An undercover Truth Wins Out investigation claims that the counseling clinic headed by Marcus Bachmann, husband of U.S.
Senator Representative and presidential candidate Michelle Bachmann (R-MN), offers reparative therapy to clients troubled by their sexuality. Bachmann had previously denied that his clinic, Bachmann & Associates, practiced reparative (change) therapy.

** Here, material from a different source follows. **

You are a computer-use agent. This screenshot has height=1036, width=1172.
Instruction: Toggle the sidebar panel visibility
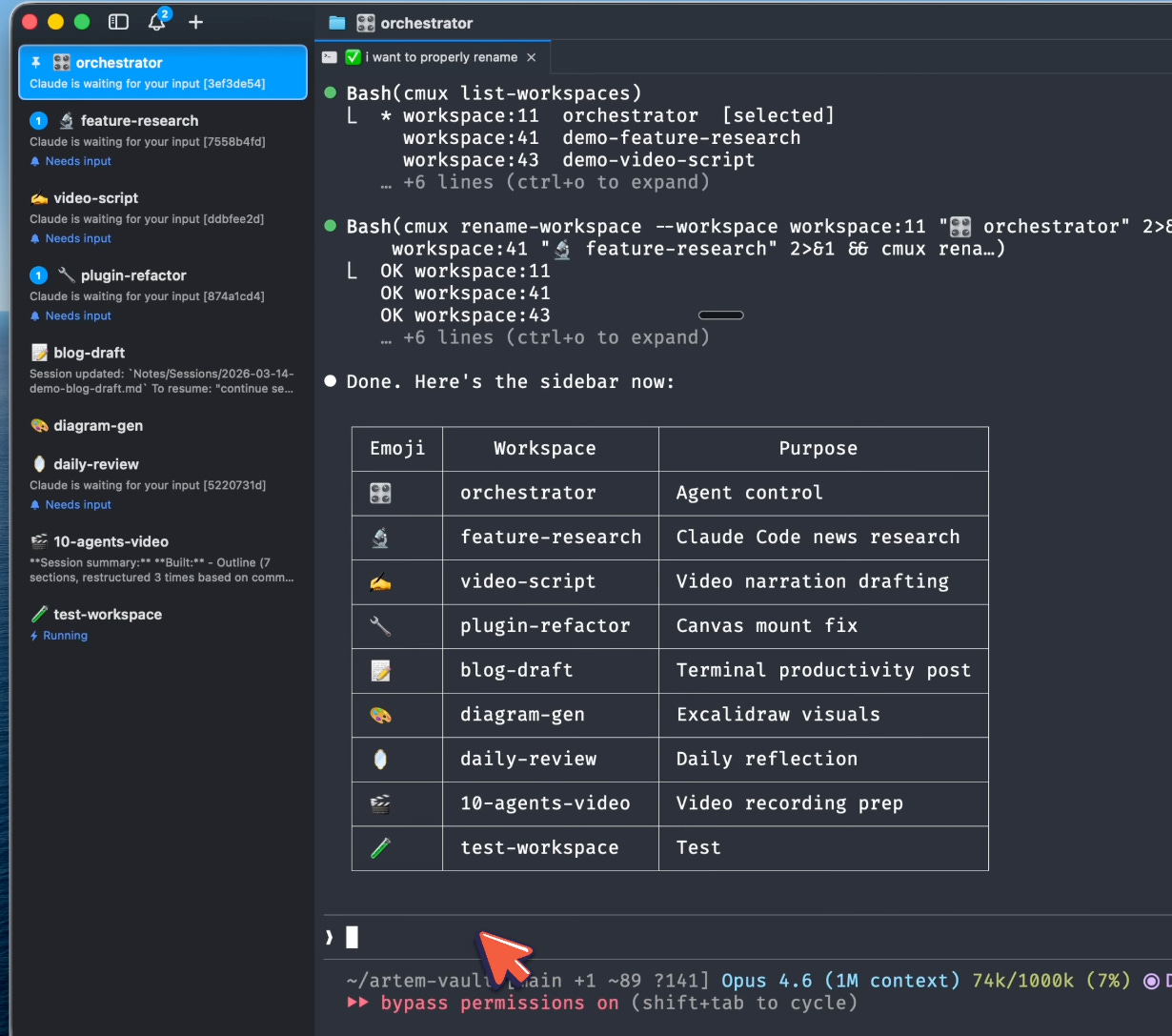(118, 21)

TWO reporter John M. Becker went undercover as a man struggling with his sexuality, meeting with counselor Timothy Wiertzema for five sessions, with a hidden video camera in tow (footage has not yet been released). He writes:
At the start of our second session I went straight to the point: what could I do? Would I ever be able to be completely rid of homosexuality, or merely learn to cope with and manage it? Wiertzema’s response was that it’s situational. Some people have been able to get rid of it completely over a long time period, others over a shorter time period. Still others are able to get it to “subside,” down to a “manageable” level, but it’s still there in the background.
In later sessions he would say that he “…think[s] it’s possible to be totally free of [same-sex attraction]. For sure.” and that “It’s happened! It really has happened to people.”
Ex-gay activist Janet Boynes’ book Called Out is sold at the clinic, Becker says, with an enthusiastic endorsement by Mr. Bachmann. He reports that during the sessions Wiertzema echoed Joseph Nicolosi of NARTH in saying that everyone is born heterosexual; some of us just encounter homosexual temptations. Becker was encouraged to find a heterosexual “accountability buddy” to help keep him on the heterosexual “wagon,” as it were.
Marcus Bachmann called gay people “barbarians” during a radio talk show interview in 2010. His wife Michelle has enthusiastically participated in anti-gay politics for several years, likening the failure to pass a 2004 Constitutional amendment banning same-sex marriage to ignoring the signs leading up to the Attack on Pearl Harbor. She was recently the first to sign a document denigrating families headed by gay couples, and glorifying slavery in the process. It claims that black children were better off during that time because they were more likely to be raised by a mother and father.